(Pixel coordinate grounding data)

((

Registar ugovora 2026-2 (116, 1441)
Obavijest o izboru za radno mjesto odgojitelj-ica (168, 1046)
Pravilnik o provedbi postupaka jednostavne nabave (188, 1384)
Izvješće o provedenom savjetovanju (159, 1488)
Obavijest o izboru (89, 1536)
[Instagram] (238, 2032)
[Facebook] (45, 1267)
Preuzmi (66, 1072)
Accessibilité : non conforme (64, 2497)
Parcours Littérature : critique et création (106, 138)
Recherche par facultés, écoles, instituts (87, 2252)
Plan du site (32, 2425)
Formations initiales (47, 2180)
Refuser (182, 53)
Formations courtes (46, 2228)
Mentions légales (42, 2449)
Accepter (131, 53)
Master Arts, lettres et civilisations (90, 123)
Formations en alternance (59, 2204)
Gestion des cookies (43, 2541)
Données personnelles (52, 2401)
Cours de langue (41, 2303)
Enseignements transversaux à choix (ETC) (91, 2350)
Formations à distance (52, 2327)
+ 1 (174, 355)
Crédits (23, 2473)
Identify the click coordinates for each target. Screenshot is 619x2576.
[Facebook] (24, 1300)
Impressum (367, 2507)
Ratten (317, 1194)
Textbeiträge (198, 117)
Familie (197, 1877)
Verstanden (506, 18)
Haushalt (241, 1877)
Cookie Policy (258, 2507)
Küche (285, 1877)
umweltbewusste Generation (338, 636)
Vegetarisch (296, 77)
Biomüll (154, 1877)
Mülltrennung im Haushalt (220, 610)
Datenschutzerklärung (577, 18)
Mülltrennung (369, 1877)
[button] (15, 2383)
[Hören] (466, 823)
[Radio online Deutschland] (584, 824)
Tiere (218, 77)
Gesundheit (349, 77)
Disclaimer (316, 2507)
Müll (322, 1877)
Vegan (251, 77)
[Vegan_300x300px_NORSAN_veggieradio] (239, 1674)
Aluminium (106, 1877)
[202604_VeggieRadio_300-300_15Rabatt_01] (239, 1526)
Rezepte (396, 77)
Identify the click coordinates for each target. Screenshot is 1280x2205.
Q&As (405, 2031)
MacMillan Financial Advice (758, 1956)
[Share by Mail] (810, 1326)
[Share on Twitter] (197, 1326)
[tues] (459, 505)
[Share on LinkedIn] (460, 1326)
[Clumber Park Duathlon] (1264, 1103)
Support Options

))

* DIRECTIONS: Each record must be repeated exactly as it appears above.

* SOLUTION:
Registar ugovora 2026-2 (116, 1441)
Obavijest o izboru za radno mjesto odgojitelj-ica (168, 1046)
Pravilnik o provedbi postupaka jednostavne nabave (188, 1384)
Izvješće o provedenom savjetovanju (159, 1488)
Obavijest o izboru (89, 1536)
[Instagram] (238, 2032)
[Facebook] (45, 1267)
Preuzmi (66, 1072)
Accessibilité : non conforme (64, 2497)
Parcours Littérature : critique et création (106, 138)
Recherche par facultés, écoles, instituts (87, 2252)
Plan du site (32, 2425)
Formations initiales (47, 2180)
Refuser (182, 53)
Formations courtes (46, 2228)
Mentions légales (42, 2449)
Accepter (131, 53)
Master Arts, lettres et civilisations (90, 123)
Formations en alternance (59, 2204)
Gestion des cookies (43, 2541)
Données personnelles (52, 2401)
Cours de langue (41, 2303)
Enseignements transversaux à choix (ETC) (91, 2350)
Formations à distance (52, 2327)
+ 1 (174, 355)
Crédits (23, 2473)
Identify the click coordinates for each target. Screenshot is 619x2576.
[Facebook] (24, 1300)
Impressum (367, 2507)
Ratten (317, 1194)
Textbeiträge (198, 117)
Familie (197, 1877)
Verstanden (506, 18)
Haushalt (241, 1877)
Cookie Policy (258, 2507)
Küche (285, 1877)
umweltbewusste Generation (338, 636)
Vegetarisch (296, 77)
Biomüll (154, 1877)
Mülltrennung im Haushalt (220, 610)
Datenschutzerklärung (577, 18)
Mülltrennung (369, 1877)
[button] (15, 2383)
[Hören] (466, 823)
[Radio online Deutschland] (584, 824)
Tiere (218, 77)
Gesundheit (349, 77)
Disclaimer (316, 2507)
Müll (322, 1877)
Vegan (251, 77)
[Vegan_300x300px_NORSAN_veggieradio] (239, 1674)
Aluminium (106, 1877)
[202604_VeggieRadio_300-300_15Rabatt_01] (239, 1526)
Rezepte (396, 77)
Identify the click coordinates for each target. Screenshot is 1280x2205.
Q&As (405, 2031)
MacMillan Financial Advice (758, 1956)
[Share by Mail] (810, 1326)
[Share on Twitter] (197, 1326)
[tues] (459, 505)
[Share on LinkedIn] (460, 1326)
[Clumber Park Duathlon] (1264, 1103)
Support Options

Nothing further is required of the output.